▶ _Text_

--------------------------------

Erdmännchen im EDA

Ich benutze diesen Blog eigentlich nie, um mich mit meinem realen Leben zu befassen. Mit meinem realen Leben befasse ich mich in meinem realen Leben. Aber heute komme ich nicht umhin, etwas aus meinem realen Leben hier zu deponieren, auch wenn und vielleicht weil es nicht wirklich wirklich klingt, sondern eher wie eine wilde, ziemlich absurde Phantasie.

Vor ein paar Wochen habe ich auf Lync, der bundes-internen Version von „Skype for Business“, bei meinem Absender ein Bild publiziert. Sie sehen es, wenn Sei ein wenig hinunter scrollen. Gestern habe ich nun von der Zentrale folgende E-Mail erhalten, mit dem Subjekt: „Foto im Intranet / Skype for Business (Lync)“:

Sehr geehrter Herr Gschwend

Sie haben kürzlich im Intranet / Skype for Business ein Bild publiziert. Leider entspricht das Bild nicht den Vorgaben. Diese lauten folgendermassen:

– Portraitfoto
– Dimensionen: mindestens 300×300 Pixel, Dateigrösse maximal 5MB, Hochformat oder      quadratisch
– Das Bild zeigt Sie ohne weitere Personen oder Objekte

Wir bitten Sie also, bis spätestens am 14.04.2017 ein neues Bild zu hinterlegen. Andernfalls werden wir das aktuelle Bild vom Intranet entfernen.

Mit freundlichen Grüssen

Silvia Kindermann
(Name geändert)

 
Wenig später folgte eine weitere E-Mail:

 
Sehr geehrter Herr Haffner

Bitte entschuldigen Sie das Versehen (ein „Copy – Paste“ Fehler). Das Mail ist natürlich an Sie gerichtet und nicht an Herrn Gschwend.

--------------------------------

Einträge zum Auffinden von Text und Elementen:
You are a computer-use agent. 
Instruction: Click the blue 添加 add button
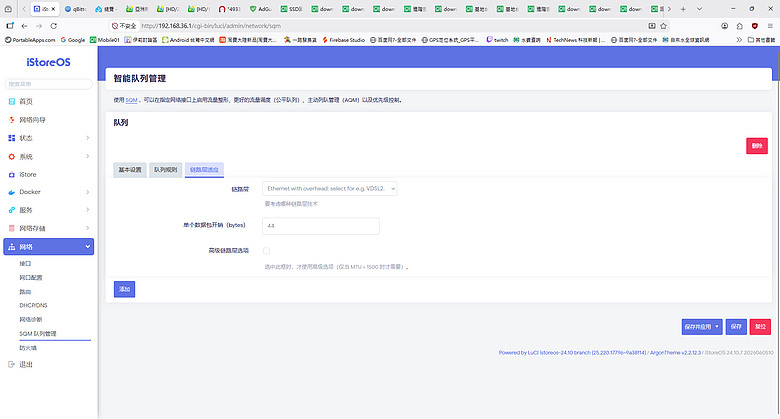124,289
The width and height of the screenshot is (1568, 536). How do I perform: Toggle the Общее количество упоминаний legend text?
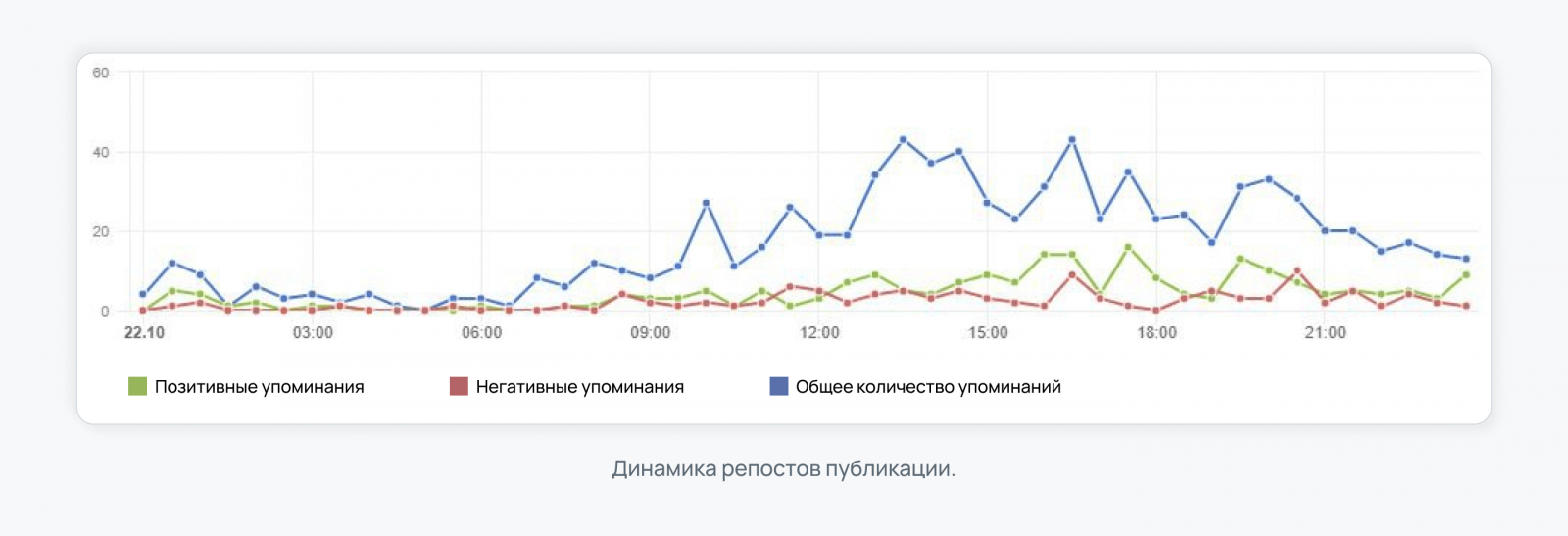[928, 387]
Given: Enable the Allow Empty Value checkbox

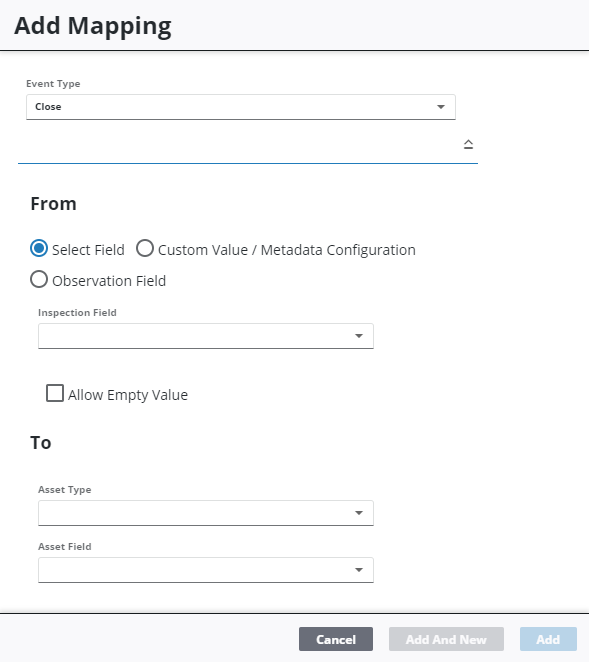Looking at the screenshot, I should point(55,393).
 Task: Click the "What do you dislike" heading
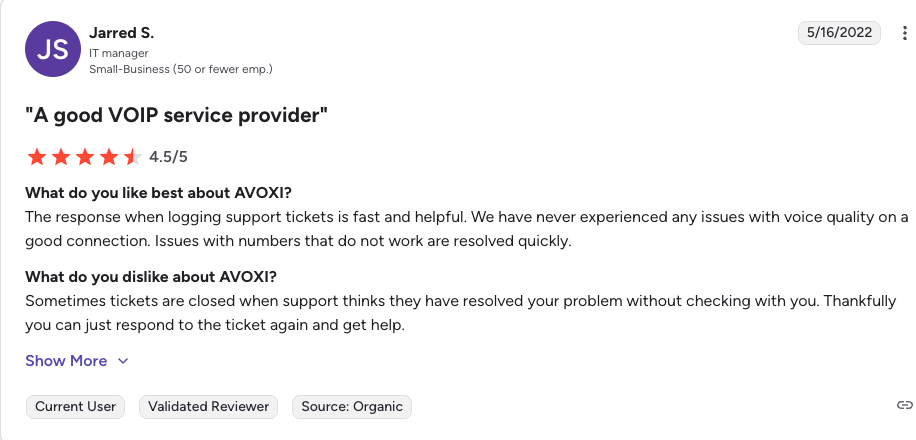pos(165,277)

--------------------------------

▶ _Aufgaben_
a: Bis zu welchem Datum soll laut Blogeintrag ein neues Bild hinterlegt werden?
b: Schreiben Sie aus dem Blogeintrag den Abschnitt genau ab, der mit den Worten „Sie haben kürzlich“ beginnt und mit „vom Intranet entfernen.“ endet.

▶ _Lösungen_
a: Bis spätestens am 14.04.2017.

b:
Sie haben kürzlich im Intranet / Skype for Business ein Bild publiziert. Leider entspricht das Bild nicht den Vorgaben. Diese lauten folgendermassen:

– Portraitfoto
– Dimensionen: mindestens 300×300 Pixel, Dateigrösse maximal 5MB, Hochformat oder      quadratisch
– Das Bild zeigt Sie ohne weitere Personen oder Objekte

Wir bitten Sie also, bis spätestens am 14.04.2017 ein neues Bild zu hinterlegen. Andernfalls werden wir das aktuelle Bild vom Intranet entfernen.